JOB - Copy the listing word for word, starting with the line that contains "Asiático (201, 519)" and going on through the line that contains "BDSM, (275, 1604)".

EXERCISE MATERIAL -
________________________________________
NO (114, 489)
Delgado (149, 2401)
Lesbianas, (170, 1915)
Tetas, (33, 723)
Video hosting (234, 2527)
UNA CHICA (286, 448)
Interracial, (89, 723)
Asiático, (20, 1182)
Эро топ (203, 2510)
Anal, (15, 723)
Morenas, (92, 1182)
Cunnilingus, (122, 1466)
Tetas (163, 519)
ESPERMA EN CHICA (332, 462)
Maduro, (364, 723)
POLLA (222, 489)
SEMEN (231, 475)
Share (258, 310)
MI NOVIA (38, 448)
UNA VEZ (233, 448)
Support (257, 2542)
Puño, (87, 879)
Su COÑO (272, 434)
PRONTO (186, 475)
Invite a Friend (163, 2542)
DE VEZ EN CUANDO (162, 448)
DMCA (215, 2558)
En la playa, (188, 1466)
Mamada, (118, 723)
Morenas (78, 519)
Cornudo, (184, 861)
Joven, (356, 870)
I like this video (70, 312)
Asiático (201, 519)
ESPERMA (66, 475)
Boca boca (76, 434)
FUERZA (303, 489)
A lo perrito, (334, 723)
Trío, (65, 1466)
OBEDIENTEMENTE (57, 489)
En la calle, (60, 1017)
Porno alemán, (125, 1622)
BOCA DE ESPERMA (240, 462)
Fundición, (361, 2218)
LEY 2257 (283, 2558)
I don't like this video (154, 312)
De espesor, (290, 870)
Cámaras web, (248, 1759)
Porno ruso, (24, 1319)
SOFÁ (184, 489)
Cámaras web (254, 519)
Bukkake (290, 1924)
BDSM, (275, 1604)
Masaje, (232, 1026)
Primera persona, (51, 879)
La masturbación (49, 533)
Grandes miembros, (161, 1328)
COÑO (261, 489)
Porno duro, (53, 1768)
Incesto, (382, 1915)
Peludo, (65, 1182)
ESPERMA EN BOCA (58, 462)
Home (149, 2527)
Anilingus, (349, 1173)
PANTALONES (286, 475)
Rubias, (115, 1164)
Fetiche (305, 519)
________________________________________
WORKED ANSWER -
Asiático (201, 519)
ESPERMA (66, 475)
Boca boca (76, 434)
FUERZA (303, 489)
A lo perrito, (334, 723)
Trío, (65, 1466)
OBEDIENTEMENTE (57, 489)
En la calle, (60, 1017)
Porno alemán, (125, 1622)
BOCA DE ESPERMA (240, 462)
Fundición, (361, 2218)
LEY 2257 (283, 2558)
I don't like this video (154, 312)
De espesor, (290, 870)
Cámaras web, (248, 1759)
Porno ruso, (24, 1319)
SOFÁ (184, 489)
Cámaras web (254, 519)
Bukkake (290, 1924)
BDSM, (275, 1604)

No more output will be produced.